SQL Databases: Model Ts for 2010
November 11, 2009
I have been increasingly nervous about Dr. Codd’s beautiful baby, now getting close to Medicare qualification. The knock against SQL databases is that these systems can take quite a bit of work to get in shape for big data. If you want more detail about the limitations of SQL databases, navigate to Adam Wiggins “SQL Databases Don’t Scale”. One of the most interesting comments in the article, in my opinion, was:
So where do we go from here? Some might reply “keep trying to make SQL databases scale.” I disagree with that notion. When hundreds of companies and thousands of the brightest programmers and sysadmins have been trying to solve a problem for twenty years and still haven’t managed to come up with an obvious solution that everyone adopts, that says to me the problem is unsolvable. Like Kirk facing the Kobayashi Maru, we can only solve this problem by redefining the question.
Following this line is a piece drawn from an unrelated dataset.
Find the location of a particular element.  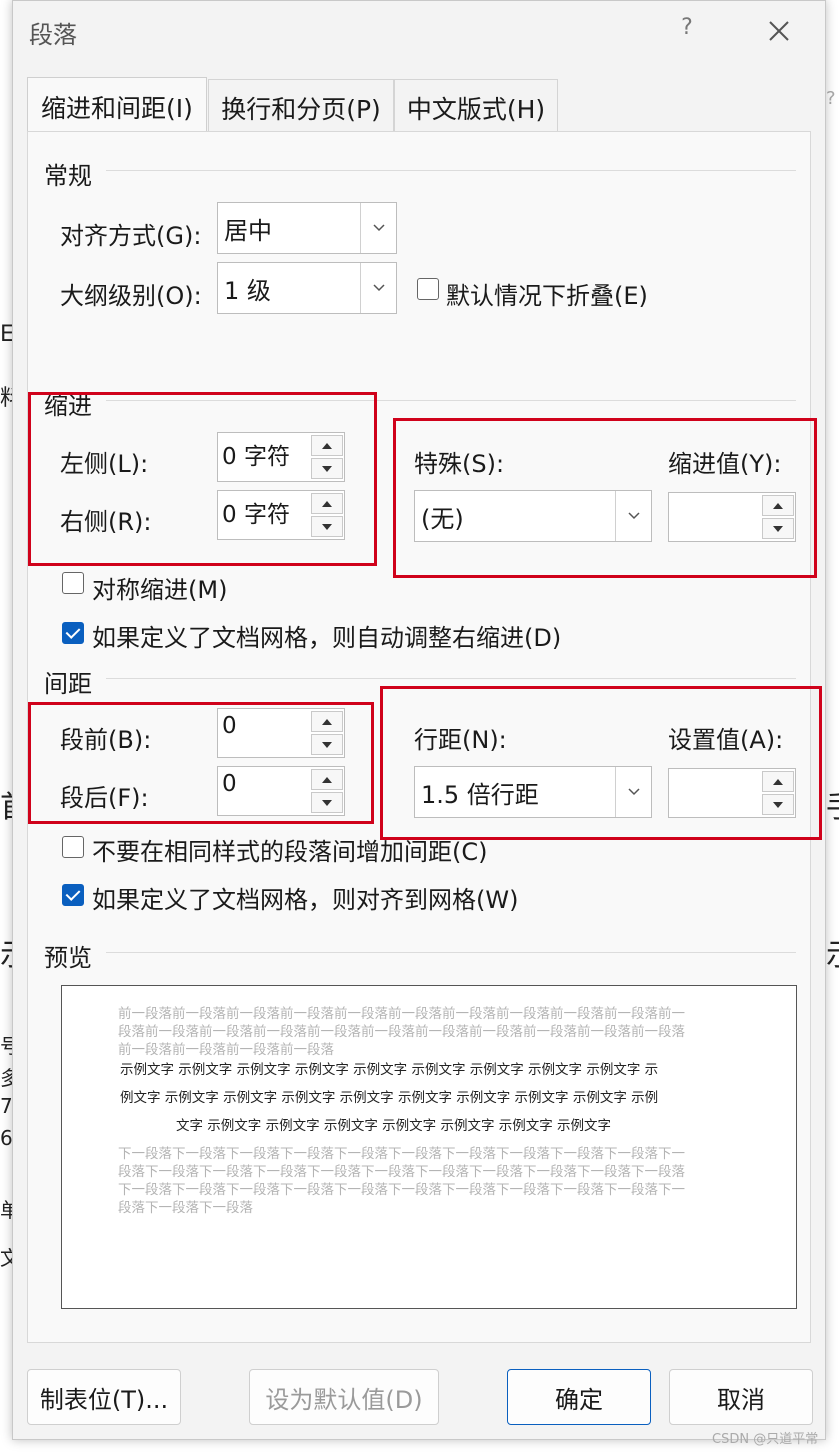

My answer is different data management systems: Aster Data, Exalead, InfoBright, or similar next generation systems.
Stephen Arnold, November 11, 2009
If you think anyone paid me for stating the obvious, you, dear enforcement official, are wrong.
Comments
One Response to “SQL Databases: Model Ts for 2010”
SQL was designed as a efficient and reliable method of managing the data transaction; though even with all the enhancements it has never proven to be a the appropriate candidate to handle and manipulate big data.
SQL not only needs to scale and grow with the data; but also how users ask questions; which yes leads to different methods of storing and accessing data, along with getting the logic closer to the data.